We're working more, but doing less: why GDP is so low

Productivity is down year-on-year for the fourth quarter in a row.

Why has GDP been stagnating even while employment and hours worked have been rising? One answer to the question is to point out that the rise in the employment rate has been somewhat overstated; There was a persistent rise for around a year, but that seems to have levelled off in recent months. Furthermore, at a period when the economy was growing, the employment rate was actually flat. It could just be catch-up growth in employment that we are seeing.

But even with those explanations, there's still something to explain.

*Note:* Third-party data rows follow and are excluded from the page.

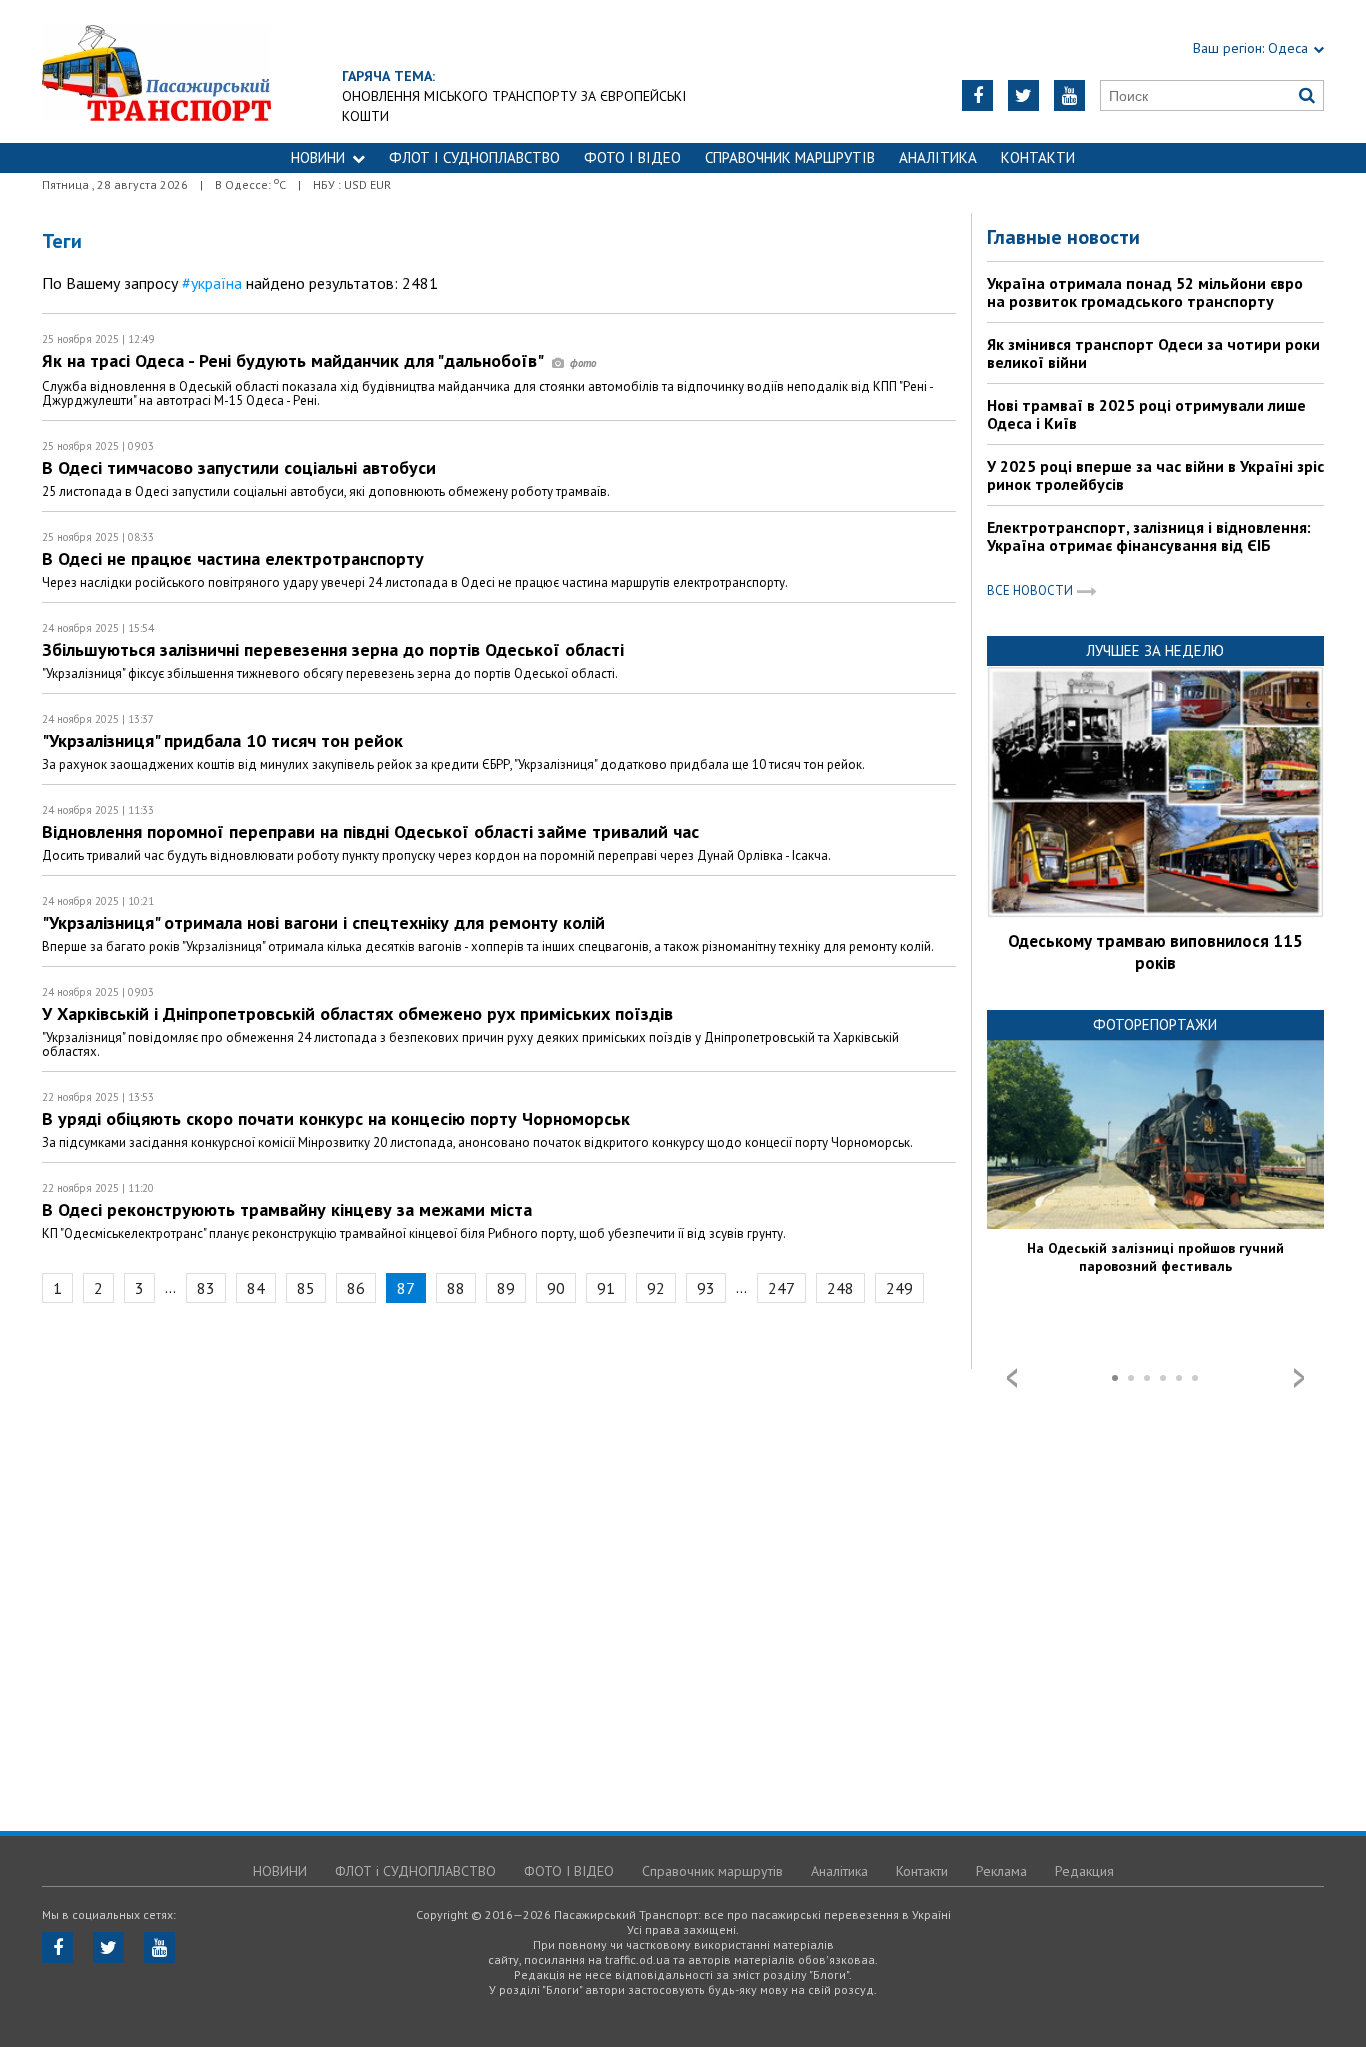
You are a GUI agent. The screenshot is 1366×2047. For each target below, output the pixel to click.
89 (506, 1288)
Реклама (1001, 1871)
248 (840, 1288)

The employment rate has flatlined, but overall employment has continued to grow (although even that dropped off in the first quarter of 2013):

 

Overall employment is a bad measure to use to judge the success of a government, because it has a tendency to rise anyway, thanks to population growth. (Which is why, unsurprisingly, this government is fond of quoting it. "More people in work than ever before" is technically true, but only because there are more people in Britain than ever before.) But it is important for one reason: more people ought to mean more people making things, which ought to mean higher GDP. The fact that it doesn't is worrying.

That's why economists turn to measures of labour productivity, which tell us things like how much output the average worker produces, or how much output is produced per hour. If the country is getting richer, but only because we are working longer hours, for instance, the former measure will rise, but the latter won't. If the country is getting richer, but only because more people are working, then the latter will rise, but the former won't.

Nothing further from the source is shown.